Toward the Living Light
A Response by Freya Yeates Moon-White Water 2024 (detail) Image credit: Freya Yaetes, 2024
Wall based glass sculpture, 47 x 40 x 0.7 cm
Float glass, mugwort sprigs, brambe shoots, S.t John’s wort flowers
Wall based glass sculpture, 47 x 40 x 0.7 cm
Float glass, mugwort sprigs, brambe shoots, S.t John’s wort flowers
“I burn, I shiver,” said Jinny, “out of this sun, into this shadow.”
~ Virginia Woolf 1
I begin my thoughts on Natasha Visona Moody’s exhibition, The Living Light of Otherworlds, with a soliloquy taken from Virginia Woolf’s novel The Waves. Here, the sun and the shadow are paired together, undulating, so to convey an experience of time that goes beyond the self or the human. Like the peak and trough of a wave or the movement of a breath, the sun rises, and the shadow falls. These intensities of the sun and the shadow (day to night/birth to death/joy to sorrow) mark each season of our lives.
I burn, I shiver.
Much like Woolf’s Waves, Moody’s Living Light of Otherworlds is an embodied griefwork attuned to more-than-human worlds and the transformational intensities of the sun and the shadow. Taking place from the 17th of October to the 1st of November, the exhibition bridges our transition from British Summertime to close on Samhain—the midpoint between the Autumn Equinox and the Winter Solstice. This is a liminal time when the woods alchemise from green to gold, a time, they say, when magic comes easy.2 Moody’s works can thus be read as an offering, perhaps a guiding light, or a glimpse into an Otherworld, and another way of seeing. Her work aids our transition through the thinning veil of Autumn.

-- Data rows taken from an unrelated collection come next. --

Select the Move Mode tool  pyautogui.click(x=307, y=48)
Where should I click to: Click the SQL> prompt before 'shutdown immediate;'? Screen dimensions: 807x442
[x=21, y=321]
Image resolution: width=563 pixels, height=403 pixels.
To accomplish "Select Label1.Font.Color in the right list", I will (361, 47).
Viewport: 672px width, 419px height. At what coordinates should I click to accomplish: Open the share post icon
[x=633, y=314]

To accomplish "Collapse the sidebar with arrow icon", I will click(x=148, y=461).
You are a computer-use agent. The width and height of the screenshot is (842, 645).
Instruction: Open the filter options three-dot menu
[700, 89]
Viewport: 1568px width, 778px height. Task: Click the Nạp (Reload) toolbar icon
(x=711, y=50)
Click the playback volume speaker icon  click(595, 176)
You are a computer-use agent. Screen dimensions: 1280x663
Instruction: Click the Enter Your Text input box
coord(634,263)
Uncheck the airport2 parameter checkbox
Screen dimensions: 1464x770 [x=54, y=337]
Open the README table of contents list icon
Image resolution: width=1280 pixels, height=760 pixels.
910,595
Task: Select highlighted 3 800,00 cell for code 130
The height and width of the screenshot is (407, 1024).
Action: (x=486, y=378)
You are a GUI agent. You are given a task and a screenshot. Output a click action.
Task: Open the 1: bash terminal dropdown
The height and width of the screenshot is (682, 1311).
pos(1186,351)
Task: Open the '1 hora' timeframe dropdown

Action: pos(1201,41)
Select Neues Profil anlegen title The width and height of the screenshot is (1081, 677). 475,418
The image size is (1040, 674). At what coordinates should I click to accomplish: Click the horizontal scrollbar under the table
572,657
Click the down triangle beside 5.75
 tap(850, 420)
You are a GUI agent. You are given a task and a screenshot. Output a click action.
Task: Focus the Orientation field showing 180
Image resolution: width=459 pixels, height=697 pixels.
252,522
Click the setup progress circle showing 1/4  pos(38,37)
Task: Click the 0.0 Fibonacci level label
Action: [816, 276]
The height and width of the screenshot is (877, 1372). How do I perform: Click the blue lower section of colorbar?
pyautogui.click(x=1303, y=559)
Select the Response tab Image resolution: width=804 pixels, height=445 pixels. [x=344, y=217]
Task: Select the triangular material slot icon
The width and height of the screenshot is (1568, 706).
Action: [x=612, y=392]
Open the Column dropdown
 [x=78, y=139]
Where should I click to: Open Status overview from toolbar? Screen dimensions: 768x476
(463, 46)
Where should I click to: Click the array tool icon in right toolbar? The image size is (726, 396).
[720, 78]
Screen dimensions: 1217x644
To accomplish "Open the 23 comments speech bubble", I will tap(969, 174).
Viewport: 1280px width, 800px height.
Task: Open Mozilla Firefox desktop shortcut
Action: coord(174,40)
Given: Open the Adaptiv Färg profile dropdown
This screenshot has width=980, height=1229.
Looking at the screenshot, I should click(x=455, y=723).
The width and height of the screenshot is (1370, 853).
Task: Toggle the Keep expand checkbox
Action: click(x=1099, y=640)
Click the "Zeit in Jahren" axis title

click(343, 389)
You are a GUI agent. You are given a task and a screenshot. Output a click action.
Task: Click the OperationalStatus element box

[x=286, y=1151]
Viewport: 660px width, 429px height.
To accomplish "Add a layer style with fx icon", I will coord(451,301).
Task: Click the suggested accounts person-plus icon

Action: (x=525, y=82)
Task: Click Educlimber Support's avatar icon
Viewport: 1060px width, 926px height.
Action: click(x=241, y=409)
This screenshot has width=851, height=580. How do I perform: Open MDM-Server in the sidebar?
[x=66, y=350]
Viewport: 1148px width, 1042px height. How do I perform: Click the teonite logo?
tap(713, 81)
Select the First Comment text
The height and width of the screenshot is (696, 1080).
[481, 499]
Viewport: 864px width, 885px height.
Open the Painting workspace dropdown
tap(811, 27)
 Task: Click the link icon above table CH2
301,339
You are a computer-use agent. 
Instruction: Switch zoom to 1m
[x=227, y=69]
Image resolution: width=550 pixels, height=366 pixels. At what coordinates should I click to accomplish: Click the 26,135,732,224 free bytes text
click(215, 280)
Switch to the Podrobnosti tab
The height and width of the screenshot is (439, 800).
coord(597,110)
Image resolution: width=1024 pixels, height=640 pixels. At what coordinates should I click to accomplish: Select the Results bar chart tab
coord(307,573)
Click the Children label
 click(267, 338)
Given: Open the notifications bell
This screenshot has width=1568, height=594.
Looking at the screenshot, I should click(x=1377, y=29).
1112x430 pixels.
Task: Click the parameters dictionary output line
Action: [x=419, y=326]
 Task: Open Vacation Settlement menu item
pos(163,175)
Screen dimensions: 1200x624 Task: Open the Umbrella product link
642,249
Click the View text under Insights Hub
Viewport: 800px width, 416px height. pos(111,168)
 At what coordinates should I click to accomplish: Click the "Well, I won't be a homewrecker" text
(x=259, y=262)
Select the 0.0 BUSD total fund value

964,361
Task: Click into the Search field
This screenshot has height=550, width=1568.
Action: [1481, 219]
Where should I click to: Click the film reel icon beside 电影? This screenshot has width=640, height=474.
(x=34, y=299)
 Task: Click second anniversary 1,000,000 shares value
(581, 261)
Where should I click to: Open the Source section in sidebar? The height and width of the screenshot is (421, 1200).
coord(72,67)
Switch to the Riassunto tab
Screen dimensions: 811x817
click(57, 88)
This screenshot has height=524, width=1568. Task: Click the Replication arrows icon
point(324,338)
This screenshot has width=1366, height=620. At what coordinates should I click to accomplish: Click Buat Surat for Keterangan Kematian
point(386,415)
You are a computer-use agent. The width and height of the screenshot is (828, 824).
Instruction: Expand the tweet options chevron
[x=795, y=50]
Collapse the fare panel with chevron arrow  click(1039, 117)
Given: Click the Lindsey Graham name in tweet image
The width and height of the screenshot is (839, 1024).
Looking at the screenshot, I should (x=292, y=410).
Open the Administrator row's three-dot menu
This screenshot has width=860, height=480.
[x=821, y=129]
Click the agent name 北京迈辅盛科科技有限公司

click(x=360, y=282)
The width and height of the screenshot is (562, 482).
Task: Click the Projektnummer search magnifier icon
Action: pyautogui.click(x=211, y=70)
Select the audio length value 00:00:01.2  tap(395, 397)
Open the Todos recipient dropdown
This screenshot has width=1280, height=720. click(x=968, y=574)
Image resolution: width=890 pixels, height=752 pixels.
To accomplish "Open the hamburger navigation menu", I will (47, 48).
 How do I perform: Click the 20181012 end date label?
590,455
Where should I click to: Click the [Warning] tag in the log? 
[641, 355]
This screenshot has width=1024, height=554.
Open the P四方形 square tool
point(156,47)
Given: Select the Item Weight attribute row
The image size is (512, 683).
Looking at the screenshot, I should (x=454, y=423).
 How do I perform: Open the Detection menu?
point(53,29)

Chemia, 2024 Image credit: Freya Yaetes, 2024
Steel, projection, copper sulphate solution, plaster, glass, amber, epoxy resin,
woad, rowan berries, electroformed bluebells, brass cast bluebells, leaded glass
Steel, projection, copper sulphate solution, plaster, glass, amber, epoxy resin,
woad, rowan berries, electroformed bluebells, brass cast bluebells, leaded glass
Out of this sun, into this shadow.
Here, shadow play, herbal wisdom, and Slavic Folklore—together with a relational attunement to ecology and the Occult—underpin the exhibition. Moody’s expansive and sensuous works (spanning the practice of photography, sculpture, and installation) are imbued with her close attention to and transformation of both matter and meaning. Across the collection of works, there is a sense of ongoing movement, or liveliness that demonstrates her practice as one which privileges materiality and process. This process of “conjuring and healing,” as Moody insights, is an attempt to alchemise personal and ecological grief in correspondence with her ongoing research project into the suburban remanets of South London’s ancient Great North (Ghost)Wood.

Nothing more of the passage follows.